What to work on:
Word for word, transcribe the lines from the one containing "Given: Enable the Hires. fix checkbox" through the end of the entries, both included, and nothing else.

Dataset entries
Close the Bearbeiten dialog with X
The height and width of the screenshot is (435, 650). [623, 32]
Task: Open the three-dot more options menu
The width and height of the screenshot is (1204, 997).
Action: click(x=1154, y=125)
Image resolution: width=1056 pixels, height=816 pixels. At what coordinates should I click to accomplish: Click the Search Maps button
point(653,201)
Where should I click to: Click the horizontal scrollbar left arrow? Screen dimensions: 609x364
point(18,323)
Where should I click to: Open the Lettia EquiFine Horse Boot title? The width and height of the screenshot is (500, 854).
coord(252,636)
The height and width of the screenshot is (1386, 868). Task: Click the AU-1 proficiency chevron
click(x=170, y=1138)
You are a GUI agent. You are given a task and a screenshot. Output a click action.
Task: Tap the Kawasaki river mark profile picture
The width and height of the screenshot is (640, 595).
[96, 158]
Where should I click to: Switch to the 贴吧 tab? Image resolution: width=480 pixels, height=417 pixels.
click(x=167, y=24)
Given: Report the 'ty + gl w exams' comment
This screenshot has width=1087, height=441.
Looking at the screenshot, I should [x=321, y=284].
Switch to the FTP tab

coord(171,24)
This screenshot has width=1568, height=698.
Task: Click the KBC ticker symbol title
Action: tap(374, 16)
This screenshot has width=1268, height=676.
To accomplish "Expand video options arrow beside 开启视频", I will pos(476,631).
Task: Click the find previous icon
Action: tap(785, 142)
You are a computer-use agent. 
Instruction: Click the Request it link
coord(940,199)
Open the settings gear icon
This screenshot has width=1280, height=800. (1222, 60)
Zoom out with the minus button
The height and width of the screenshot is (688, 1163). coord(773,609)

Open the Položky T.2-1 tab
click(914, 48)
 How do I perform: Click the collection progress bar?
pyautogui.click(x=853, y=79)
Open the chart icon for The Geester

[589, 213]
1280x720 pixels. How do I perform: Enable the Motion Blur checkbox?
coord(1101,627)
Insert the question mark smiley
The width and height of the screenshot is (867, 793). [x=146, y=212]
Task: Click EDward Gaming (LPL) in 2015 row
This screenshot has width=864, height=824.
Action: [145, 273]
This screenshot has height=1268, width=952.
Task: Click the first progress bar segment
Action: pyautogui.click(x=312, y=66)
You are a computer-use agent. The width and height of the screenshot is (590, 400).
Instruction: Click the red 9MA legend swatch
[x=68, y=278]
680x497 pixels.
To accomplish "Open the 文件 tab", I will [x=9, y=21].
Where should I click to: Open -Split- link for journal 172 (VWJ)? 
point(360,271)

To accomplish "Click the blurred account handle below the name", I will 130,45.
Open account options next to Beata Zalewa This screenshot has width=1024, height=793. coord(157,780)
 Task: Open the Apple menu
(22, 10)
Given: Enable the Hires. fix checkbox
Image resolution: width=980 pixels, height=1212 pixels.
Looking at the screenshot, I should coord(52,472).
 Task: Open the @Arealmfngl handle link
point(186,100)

Task response:
Given: Enable the Hires. fix checkbox
Image resolution: width=980 pixels, height=1212 pixels.
Looking at the screenshot, I should coord(52,472).
 Task: Open the @Arealmfngl handle link
point(186,100)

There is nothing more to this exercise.